To date, the Internet sheet music market has been hobbled by its reliance on a proliferation of proprietary binary formats. The most common format, Portable Document Format (PDF) , contains no musical semantics and can only be viewed on screen or printed on paper. Companies like Sunhawk, MusicNotes, Sibelius, and Noteheads all have different proprietary music formats for their sheet music players. If you buy sheet music from them or their partners today, you can play it, view it, or print it only with that single proprietary player. This provides little value-added to consumers when compared to printed music on paper. We believe this has fragmented the online sheet music market and contributed significantly to its disappointing sales through 2001.
Electronic musical instruments such as synthesizers faced a similar problem in the 1980s, when there was no way to get musical instruments from different vendors to work or play together. The invention of the Musical Instrument Digital Interface (MIDI) format [MIDI 1996]solved this problem, and led to the rapid growth of the electronic musical instrument market. The introduction of General MIDI led to even further levels of compatibility, interchange, and growth in the instrument market.

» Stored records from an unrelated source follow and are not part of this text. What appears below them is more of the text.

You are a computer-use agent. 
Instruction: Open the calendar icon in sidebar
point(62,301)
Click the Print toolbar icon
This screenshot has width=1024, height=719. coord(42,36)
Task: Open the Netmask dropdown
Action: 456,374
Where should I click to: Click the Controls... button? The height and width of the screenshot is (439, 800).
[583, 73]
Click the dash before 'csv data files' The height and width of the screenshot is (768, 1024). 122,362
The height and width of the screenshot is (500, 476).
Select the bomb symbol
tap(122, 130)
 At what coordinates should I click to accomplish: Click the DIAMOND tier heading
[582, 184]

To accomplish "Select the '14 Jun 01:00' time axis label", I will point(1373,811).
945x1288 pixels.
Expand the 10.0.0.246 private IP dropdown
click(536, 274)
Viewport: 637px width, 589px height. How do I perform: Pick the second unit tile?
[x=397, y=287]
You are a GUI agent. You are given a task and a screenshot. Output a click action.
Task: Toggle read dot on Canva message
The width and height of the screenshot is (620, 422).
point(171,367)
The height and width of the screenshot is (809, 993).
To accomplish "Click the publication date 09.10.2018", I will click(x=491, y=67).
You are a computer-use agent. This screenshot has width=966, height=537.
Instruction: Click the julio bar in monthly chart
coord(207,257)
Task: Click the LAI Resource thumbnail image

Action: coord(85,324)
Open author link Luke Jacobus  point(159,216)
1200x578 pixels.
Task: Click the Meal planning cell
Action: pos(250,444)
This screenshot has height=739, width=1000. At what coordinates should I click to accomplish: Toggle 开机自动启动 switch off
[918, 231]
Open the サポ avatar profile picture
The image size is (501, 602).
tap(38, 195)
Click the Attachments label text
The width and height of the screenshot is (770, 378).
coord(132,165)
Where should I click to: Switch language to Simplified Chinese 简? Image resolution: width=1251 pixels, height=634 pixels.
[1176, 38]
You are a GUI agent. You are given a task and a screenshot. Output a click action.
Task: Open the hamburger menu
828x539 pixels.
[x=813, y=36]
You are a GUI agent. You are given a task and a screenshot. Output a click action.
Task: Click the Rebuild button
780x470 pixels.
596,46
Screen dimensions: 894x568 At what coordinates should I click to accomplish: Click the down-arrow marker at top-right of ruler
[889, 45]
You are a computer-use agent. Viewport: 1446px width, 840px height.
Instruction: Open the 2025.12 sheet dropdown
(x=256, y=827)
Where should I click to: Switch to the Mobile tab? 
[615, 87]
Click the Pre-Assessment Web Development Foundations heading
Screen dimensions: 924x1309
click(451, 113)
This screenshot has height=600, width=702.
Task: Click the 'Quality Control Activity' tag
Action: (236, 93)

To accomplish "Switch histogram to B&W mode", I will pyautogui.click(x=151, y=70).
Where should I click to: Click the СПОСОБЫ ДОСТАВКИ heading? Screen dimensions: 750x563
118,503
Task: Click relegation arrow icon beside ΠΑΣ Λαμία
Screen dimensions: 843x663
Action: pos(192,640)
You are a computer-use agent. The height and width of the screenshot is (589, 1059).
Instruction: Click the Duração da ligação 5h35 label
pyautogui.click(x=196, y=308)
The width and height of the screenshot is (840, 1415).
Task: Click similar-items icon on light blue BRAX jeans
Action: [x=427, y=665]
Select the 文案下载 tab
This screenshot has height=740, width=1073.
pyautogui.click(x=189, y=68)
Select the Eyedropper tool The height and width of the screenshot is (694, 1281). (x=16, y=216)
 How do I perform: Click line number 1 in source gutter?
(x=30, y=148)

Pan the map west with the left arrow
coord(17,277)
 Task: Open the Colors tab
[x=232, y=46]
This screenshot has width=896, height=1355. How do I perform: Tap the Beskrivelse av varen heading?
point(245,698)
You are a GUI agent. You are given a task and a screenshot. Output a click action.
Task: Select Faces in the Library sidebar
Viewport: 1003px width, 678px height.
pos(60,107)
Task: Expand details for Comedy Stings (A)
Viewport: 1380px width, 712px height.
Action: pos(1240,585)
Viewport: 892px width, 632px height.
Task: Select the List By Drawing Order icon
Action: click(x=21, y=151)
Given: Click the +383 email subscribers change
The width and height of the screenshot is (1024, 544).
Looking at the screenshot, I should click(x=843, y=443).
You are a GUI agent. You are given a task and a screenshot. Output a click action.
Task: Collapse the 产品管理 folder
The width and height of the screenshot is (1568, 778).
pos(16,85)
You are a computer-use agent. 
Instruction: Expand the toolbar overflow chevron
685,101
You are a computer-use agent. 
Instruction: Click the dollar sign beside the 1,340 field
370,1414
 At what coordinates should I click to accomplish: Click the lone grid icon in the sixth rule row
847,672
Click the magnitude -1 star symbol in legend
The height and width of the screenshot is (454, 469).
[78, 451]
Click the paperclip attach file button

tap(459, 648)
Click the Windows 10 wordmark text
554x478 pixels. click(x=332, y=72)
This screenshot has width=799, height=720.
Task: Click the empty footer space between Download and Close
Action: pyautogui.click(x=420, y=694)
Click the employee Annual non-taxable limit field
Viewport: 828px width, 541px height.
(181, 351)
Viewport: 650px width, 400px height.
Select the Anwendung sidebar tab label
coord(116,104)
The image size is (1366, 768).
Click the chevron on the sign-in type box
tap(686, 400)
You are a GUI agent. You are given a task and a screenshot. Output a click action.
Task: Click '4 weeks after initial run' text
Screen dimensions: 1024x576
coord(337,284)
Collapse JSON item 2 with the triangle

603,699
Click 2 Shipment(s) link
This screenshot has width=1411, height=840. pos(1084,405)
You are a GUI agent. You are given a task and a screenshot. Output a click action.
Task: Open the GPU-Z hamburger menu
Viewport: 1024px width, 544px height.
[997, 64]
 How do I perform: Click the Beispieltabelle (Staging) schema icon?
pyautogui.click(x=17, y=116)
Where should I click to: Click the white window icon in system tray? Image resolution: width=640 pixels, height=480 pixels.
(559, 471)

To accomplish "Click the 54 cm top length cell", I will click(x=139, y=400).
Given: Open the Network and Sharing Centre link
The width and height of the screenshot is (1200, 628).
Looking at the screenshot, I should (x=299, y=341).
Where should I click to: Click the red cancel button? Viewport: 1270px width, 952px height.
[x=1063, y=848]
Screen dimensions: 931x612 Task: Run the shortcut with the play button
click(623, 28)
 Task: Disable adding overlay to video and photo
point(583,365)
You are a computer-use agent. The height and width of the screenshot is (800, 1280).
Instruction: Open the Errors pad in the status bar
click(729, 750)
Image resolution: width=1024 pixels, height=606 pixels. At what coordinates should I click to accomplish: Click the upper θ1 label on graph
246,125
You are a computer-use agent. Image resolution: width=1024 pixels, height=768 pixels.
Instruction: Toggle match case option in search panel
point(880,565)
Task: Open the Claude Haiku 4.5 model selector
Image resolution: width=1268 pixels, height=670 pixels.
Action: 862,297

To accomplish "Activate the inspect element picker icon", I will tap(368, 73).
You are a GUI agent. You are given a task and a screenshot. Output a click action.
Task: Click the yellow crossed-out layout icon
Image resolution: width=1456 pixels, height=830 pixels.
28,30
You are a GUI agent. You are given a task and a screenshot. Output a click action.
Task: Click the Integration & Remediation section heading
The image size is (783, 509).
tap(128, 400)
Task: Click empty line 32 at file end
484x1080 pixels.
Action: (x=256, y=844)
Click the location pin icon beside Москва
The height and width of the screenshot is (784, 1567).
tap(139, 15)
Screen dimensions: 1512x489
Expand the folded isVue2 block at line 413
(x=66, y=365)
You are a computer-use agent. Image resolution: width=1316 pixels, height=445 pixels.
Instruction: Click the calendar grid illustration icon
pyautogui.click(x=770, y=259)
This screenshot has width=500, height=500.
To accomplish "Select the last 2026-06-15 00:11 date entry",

Today, MIDI remains the only symbolic music interchange format in wide use today. But MIDI, designed to solve problems in music performance, cannot represent much of what is found in sheet music. MP3 and other audio formats represent music recordings, not music notation. Except for very simple music, computers cannot automatically derive accurate music notation from a music recording, despite decades of research.
Music interchange formats have been developed in the past, but none besides MIDI has been successful. Notation Interchange File Format (NIFF) is based on the binary Resource Interchange File Format (RIFF) format. It has been used to interchange music between scanning and notation applications. NIFF contains more notation data than MIDI, but its highly graphical representation is inferior to MIDI for performance and analysis applications. Its adoption outside of scanning software has been very limited. Standard Music Description Language (SMDL), based on Standard Generalized Markup Language (SGML), was an attempt to create a general-purpose, formal specification for music, and was designed without the guidance of implementation experience. The result was a complex, difficult-to-understand specification that, to our knowledge, has not been implemented in any commercial product.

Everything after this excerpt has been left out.